> Provided entries

————

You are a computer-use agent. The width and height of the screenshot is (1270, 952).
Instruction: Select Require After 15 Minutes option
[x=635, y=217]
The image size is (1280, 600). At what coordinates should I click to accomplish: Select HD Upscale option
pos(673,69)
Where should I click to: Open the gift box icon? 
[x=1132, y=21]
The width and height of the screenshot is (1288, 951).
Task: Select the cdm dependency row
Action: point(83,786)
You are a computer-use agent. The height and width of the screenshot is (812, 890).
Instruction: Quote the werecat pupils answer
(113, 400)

————

> Action item
Each of the records should be retyped exactly.

> Final answer
You are a computer-use agent. The width and height of the screenshot is (1270, 952).
Instruction: Select Require After 15 Minutes option
[x=635, y=217]
The image size is (1280, 600). At what coordinates should I click to accomplish: Select HD Upscale option
pos(673,69)
Where should I click to: Open the gift box icon? 
[x=1132, y=21]
The width and height of the screenshot is (1288, 951).
Task: Select the cdm dependency row
Action: point(83,786)
You are a computer-use agent. The height and width of the screenshot is (812, 890).
Instruction: Quote the werecat pupils answer
(113, 400)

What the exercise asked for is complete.